Dans un futur proche, ou aujourd’hui car tout semble possible… On gueule, on s’agite lors du conseil municipal d’une ville d’outre-Rhin. H.H. s’ouvre sur un débat : quel nom donner au collège que les autorités inaugurent dans quelques jours ? Pour le fronton de l’établissement, les initiales H.H. ont déjà été gravées en bronze. Il fallait gagner du temps. La question devient : quel patronyme, aux initiales de H.H., portera l’établissement ?

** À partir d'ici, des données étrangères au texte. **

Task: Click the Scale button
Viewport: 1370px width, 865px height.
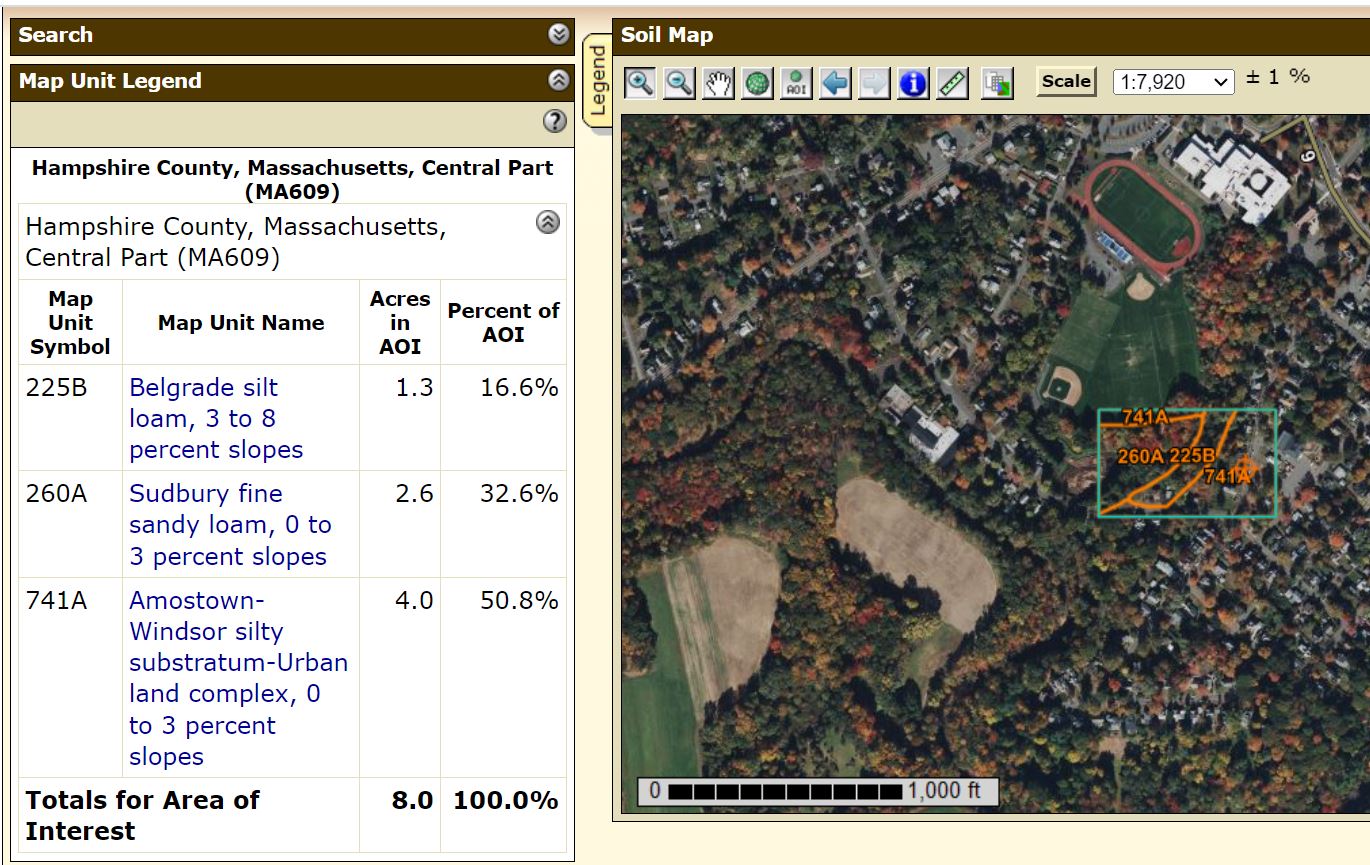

Celui d’Heinrich Heine, poète national dont trop d’institutions arborent le spectre ? Ou celui du nazi fanatique né dans la ville, Heinrich Himmler ? Les coeurs balancent, les arguments fusent. On se déchire en levant ses bocks de bière à la santé des électeurs et aux deniers publics. On cherche la réponse dans les poèmes de Heine et les lettres de Himmler. À hurler de rire dans l’abjection.

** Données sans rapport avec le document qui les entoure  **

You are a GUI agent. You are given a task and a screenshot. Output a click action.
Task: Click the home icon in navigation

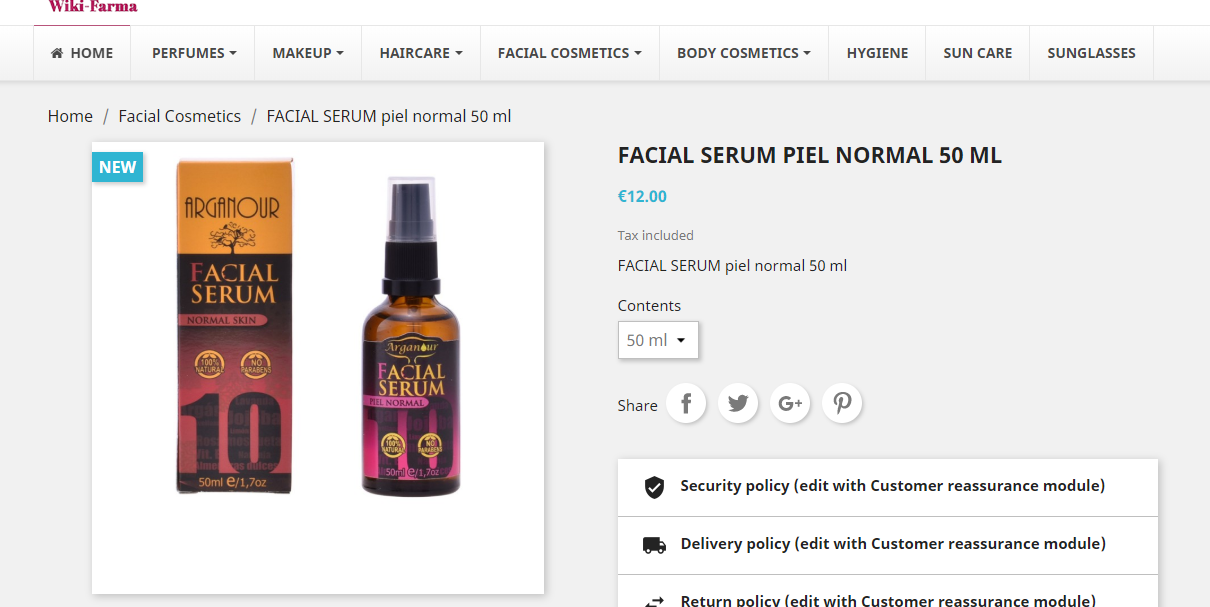point(58,53)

L’Atelier, Maman revient pauvre orphelin, Mon père inventaire, Une leçon de savoir vivre, Vers toi terre promise, tragédie dentaire… Autant de bijoux de noirceur, farces épiques ou épopées intimes ; les pièces de Grumberg retournent l’Histoire et ses bourreaux comme des crêpes. Pour rire, respirer. Né en 39, multi moliérisé, l’auteur, ici metteur en scène, joue les jardiniers de l’ordure, il laboure le pire de la société civile et de sa hiérarchie.

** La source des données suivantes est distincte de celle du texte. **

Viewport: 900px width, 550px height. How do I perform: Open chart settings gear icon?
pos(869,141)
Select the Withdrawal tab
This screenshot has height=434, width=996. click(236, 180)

Il s’en amuse avec une cruauté salutaire. Il fait entendre dans ce bain d’ignominies les mots authentiques d’Himmler, monstre méconnu, et de l’humaniste ironique Heine, censuré par les nazis. Au bout du compte, le nom de l’établissement reste à négocier. À la fin de la parodie carnassière, on évoque même le nom aux initiales de H.H. d’un sportif. L’horreur absolue, pour Grumberg, est atteinte, quand tout devient indifférent et égal, quand l’indignation s’est fait la malle. En rire, vaut toujours mieux.